Start of Data excerpts

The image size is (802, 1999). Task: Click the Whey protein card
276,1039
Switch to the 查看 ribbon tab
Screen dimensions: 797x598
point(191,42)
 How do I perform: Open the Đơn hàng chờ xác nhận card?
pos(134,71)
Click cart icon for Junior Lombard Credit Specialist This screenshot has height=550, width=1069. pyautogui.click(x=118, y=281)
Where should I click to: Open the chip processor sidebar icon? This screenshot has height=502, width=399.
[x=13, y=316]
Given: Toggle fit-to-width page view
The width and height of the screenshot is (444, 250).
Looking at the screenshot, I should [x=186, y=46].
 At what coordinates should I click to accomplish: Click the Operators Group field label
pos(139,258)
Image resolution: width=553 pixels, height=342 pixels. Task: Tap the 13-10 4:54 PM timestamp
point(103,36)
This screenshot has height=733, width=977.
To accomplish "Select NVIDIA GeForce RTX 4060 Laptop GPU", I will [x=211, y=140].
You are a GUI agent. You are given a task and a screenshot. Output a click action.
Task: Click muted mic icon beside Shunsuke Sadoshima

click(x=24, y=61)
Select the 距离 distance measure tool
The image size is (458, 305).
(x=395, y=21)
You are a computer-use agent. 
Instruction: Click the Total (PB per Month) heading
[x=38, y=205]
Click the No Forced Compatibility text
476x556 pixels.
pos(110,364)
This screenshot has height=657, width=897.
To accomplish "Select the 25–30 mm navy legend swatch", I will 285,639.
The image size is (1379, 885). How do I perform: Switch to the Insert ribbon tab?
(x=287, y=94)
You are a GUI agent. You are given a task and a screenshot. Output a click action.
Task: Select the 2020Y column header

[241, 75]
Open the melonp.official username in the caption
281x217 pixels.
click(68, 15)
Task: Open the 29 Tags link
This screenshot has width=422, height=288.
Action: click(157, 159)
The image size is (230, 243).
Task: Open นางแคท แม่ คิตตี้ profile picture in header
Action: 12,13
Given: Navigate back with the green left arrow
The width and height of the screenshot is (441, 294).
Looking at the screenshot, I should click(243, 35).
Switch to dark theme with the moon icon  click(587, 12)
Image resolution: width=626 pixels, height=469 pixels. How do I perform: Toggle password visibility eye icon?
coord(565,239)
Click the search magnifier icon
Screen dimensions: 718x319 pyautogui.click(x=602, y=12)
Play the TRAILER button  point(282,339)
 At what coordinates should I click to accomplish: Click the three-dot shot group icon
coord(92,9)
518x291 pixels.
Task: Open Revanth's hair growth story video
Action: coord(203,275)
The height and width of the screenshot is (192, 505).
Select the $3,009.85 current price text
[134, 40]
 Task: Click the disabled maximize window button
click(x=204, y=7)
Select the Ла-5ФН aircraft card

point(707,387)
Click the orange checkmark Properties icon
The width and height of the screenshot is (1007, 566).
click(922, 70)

End of Data excerpts

> _Task statement_
Output all preceding records character for character.

> _Result of this task_
The image size is (802, 1999). Task: Click the Whey protein card
276,1039
Switch to the 查看 ribbon tab
Screen dimensions: 797x598
point(191,42)
 How do I perform: Open the Đơn hàng chờ xác nhận card?
pos(134,71)
Click cart icon for Junior Lombard Credit Specialist This screenshot has height=550, width=1069. pyautogui.click(x=118, y=281)
Where should I click to: Open the chip processor sidebar icon? This screenshot has height=502, width=399.
[x=13, y=316]
Given: Toggle fit-to-width page view
The width and height of the screenshot is (444, 250).
Looking at the screenshot, I should [x=186, y=46].
 At what coordinates should I click to accomplish: Click the Operators Group field label
pos(139,258)
Image resolution: width=553 pixels, height=342 pixels. Task: Tap the 13-10 4:54 PM timestamp
point(103,36)
This screenshot has height=733, width=977.
To accomplish "Select NVIDIA GeForce RTX 4060 Laptop GPU", I will [x=211, y=140].
You are a GUI agent. You are given a task and a screenshot. Output a click action.
Task: Click muted mic icon beside Shunsuke Sadoshima

click(x=24, y=61)
Select the 距离 distance measure tool
The image size is (458, 305).
(x=395, y=21)
You are a computer-use agent. 
Instruction: Click the Total (PB per Month) heading
[x=38, y=205]
Click the No Forced Compatibility text
476x556 pixels.
pos(110,364)
This screenshot has height=657, width=897.
To accomplish "Select the 25–30 mm navy legend swatch", I will 285,639.
The image size is (1379, 885). How do I perform: Switch to the Insert ribbon tab?
(x=287, y=94)
You are a GUI agent. You are given a task and a screenshot. Output a click action.
Task: Select the 2020Y column header

[241, 75]
Open the melonp.official username in the caption
281x217 pixels.
click(68, 15)
Task: Open the 29 Tags link
This screenshot has width=422, height=288.
Action: click(157, 159)
The image size is (230, 243).
Task: Open นางแคท แม่ คิตตี้ profile picture in header
Action: 12,13
Given: Navigate back with the green left arrow
The width and height of the screenshot is (441, 294).
Looking at the screenshot, I should click(243, 35).
Switch to dark theme with the moon icon  click(587, 12)
Image resolution: width=626 pixels, height=469 pixels. How do I perform: Toggle password visibility eye icon?
coord(565,239)
Click the search magnifier icon
Screen dimensions: 718x319 pyautogui.click(x=602, y=12)
Play the TRAILER button  point(282,339)
 At what coordinates should I click to accomplish: Click the three-dot shot group icon
coord(92,9)
518x291 pixels.
Task: Open Revanth's hair growth story video
Action: coord(203,275)
The height and width of the screenshot is (192, 505).
Select the $3,009.85 current price text
[134, 40]
 Task: Click the disabled maximize window button
click(x=204, y=7)
Select the Ла-5ФН aircraft card

point(707,387)
Click the orange checkmark Properties icon
The width and height of the screenshot is (1007, 566).
click(922, 70)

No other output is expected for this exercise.